◆ WORK TO DO ◆
- A) Translate this sentence from the text below on resistance to Roman occupation into Spanish: "Sadly, it was other Jews who shed it."
- B) From the text below on resistance to Roman occupation, output the passage from "During this time" up to and including "their fellow Jews." without changing a word.

◆ DOCUMENT EXTRACT ◆

Josephus tells a colorful and suspenseful story, but since he is virtually the only source, it is hard to judge his accuracy. But in his story of failed resistance to occupation two millennia ago, it in some ways resembles the current Palestinian situation. Rebel bands generally sprang up in the countryside, outside Jerusalem itself, but the big city was the locus of action. Roman officials were particularly on guard during the great feasts, when the city population would be swollen by pilgrims from the countryside, some of whom might be rabble-rousers and take advantage of heightened fervor to instigate trouble. In Luke 13:1we see an incident that no doubt was triggered by such a situation: "There were some present at that very time who told him of the Galileans whose blood Pilate had mingled with their sacrifices."

 

During this time of resistance to Roman occupation, civilian Jewish blood was abundantly shed in the streets of Jerusalem. Sadly, it was other Jews who shed it. Josephus tells us that rebel gangs were harsh toward those who, like him, hesitated to join the revolution. At the end, when the Temple fell in 70 AD, three rival bands controlled the starving city, killing each other and ordinary citizens, who were already being driven by starvation to the point of cannibalism. In Jewish theology, the traditional explanation for the fall of Jerusalem has been that God punished the Jews for killing their fellow Jews.

◆ STORED DATA ◆
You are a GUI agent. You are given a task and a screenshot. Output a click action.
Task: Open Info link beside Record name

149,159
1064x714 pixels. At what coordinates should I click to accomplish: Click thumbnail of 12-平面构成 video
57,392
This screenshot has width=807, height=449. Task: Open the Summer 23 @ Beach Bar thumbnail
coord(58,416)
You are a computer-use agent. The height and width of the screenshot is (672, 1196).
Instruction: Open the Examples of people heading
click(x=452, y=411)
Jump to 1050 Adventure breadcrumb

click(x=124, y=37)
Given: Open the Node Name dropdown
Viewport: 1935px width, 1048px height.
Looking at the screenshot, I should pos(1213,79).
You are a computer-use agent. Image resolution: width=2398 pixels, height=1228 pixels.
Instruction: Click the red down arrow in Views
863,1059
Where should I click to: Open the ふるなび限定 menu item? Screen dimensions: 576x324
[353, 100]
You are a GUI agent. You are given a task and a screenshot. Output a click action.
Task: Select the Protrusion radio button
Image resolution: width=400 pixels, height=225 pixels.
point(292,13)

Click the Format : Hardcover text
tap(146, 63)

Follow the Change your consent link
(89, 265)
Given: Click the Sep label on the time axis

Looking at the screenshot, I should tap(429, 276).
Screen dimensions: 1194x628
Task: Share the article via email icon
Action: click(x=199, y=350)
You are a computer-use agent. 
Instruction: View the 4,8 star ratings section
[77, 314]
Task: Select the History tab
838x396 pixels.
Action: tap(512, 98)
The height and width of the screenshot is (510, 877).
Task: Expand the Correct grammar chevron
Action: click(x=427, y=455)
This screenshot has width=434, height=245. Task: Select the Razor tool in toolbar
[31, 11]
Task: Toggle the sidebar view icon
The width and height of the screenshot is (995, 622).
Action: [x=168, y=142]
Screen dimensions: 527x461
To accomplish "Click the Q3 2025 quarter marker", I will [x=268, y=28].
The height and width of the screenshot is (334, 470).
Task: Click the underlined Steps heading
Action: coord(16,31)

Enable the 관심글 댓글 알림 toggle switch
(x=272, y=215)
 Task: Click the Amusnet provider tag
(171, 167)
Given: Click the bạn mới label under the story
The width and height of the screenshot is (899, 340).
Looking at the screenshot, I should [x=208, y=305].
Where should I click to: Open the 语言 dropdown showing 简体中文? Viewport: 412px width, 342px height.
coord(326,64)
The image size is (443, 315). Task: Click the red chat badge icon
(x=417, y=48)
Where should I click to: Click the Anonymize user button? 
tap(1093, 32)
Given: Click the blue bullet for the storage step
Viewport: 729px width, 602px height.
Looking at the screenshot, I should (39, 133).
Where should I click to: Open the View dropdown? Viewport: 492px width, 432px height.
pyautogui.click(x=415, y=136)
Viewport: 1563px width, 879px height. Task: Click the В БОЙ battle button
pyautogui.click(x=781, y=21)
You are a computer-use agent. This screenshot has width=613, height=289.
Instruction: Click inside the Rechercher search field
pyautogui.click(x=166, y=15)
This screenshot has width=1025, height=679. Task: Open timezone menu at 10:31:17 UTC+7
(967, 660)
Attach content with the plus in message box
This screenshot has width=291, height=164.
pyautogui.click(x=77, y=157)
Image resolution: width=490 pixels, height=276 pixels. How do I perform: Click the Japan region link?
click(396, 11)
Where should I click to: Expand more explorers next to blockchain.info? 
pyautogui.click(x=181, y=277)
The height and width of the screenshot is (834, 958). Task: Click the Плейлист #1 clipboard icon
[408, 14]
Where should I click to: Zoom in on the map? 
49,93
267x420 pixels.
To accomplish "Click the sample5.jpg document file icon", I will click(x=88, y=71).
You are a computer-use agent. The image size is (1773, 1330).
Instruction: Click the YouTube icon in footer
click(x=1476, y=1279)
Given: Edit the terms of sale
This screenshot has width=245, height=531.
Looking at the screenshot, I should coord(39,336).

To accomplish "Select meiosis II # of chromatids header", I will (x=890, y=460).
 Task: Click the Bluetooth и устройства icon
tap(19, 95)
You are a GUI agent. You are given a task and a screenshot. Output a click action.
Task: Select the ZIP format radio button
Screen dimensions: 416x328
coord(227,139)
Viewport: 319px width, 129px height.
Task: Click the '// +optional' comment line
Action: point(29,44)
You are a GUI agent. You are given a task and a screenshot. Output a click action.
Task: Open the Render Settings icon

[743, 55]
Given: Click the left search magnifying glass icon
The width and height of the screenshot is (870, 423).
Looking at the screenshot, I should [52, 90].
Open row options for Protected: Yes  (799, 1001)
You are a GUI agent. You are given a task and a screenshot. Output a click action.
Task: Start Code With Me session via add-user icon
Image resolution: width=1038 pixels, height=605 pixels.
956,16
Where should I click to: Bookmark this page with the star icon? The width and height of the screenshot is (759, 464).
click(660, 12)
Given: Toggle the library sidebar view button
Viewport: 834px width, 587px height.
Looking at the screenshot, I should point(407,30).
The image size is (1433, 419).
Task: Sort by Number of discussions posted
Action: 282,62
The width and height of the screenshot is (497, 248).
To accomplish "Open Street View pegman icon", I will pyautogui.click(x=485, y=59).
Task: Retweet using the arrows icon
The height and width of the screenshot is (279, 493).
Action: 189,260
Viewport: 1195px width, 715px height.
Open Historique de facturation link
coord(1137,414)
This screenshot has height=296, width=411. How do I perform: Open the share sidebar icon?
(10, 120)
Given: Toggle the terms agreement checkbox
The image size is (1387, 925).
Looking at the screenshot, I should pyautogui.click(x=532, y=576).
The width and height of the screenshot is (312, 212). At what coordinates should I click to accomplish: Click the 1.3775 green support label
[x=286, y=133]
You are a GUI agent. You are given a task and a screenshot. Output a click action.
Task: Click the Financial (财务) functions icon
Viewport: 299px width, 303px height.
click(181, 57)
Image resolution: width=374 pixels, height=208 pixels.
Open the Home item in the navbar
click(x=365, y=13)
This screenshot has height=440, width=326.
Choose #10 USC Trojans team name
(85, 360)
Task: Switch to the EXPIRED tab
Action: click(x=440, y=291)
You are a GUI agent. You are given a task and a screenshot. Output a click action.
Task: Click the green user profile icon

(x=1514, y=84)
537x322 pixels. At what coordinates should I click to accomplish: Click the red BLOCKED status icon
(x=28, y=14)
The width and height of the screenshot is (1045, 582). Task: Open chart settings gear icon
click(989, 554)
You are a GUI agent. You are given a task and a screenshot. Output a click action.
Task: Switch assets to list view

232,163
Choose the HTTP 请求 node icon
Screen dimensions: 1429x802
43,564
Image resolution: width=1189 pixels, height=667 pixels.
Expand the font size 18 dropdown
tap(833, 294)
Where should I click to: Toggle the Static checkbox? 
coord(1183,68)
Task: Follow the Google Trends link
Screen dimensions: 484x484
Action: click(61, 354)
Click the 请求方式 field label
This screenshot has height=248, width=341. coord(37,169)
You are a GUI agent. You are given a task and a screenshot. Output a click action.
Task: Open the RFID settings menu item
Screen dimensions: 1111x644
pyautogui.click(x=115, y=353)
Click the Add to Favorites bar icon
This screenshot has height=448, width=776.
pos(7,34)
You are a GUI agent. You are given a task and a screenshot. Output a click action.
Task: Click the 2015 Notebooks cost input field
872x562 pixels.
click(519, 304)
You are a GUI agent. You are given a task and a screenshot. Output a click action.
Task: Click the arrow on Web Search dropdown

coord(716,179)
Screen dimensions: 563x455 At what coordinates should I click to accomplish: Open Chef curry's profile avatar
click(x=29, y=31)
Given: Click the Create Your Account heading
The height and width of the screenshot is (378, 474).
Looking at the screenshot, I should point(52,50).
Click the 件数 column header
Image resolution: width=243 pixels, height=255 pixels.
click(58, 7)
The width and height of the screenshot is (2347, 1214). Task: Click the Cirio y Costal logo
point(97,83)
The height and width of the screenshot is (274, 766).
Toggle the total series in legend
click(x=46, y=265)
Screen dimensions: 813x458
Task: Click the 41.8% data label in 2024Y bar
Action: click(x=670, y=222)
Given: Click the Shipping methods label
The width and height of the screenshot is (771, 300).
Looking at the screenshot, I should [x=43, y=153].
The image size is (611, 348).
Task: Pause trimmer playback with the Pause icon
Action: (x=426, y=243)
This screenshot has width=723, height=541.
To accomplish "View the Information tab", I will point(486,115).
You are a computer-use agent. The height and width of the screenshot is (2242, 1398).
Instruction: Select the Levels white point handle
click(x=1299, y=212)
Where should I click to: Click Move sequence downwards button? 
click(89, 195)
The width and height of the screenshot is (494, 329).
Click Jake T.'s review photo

◆ TASK-BY-TASK RESULTS ◆
- A) Lamentablemente, fueron otros judíos quienes la derramaron.

- B)
During this time of resistance to Roman occupation, civilian Jewish blood was abundantly shed in the streets of Jerusalem. Sadly, it was other Jews who shed it. Josephus tells us that rebel gangs were harsh toward those who, like him, hesitated to join the revolution. At the end, when the Temple fell in 70 AD, three rival bands controlled the starving city, killing each other and ordinary citizens, who were already being driven by starvation to the point of cannibalism. In Jewish theology, the traditional explanation for the fall of Jerusalem has been that God punished the Jews for killing their fellow Jews.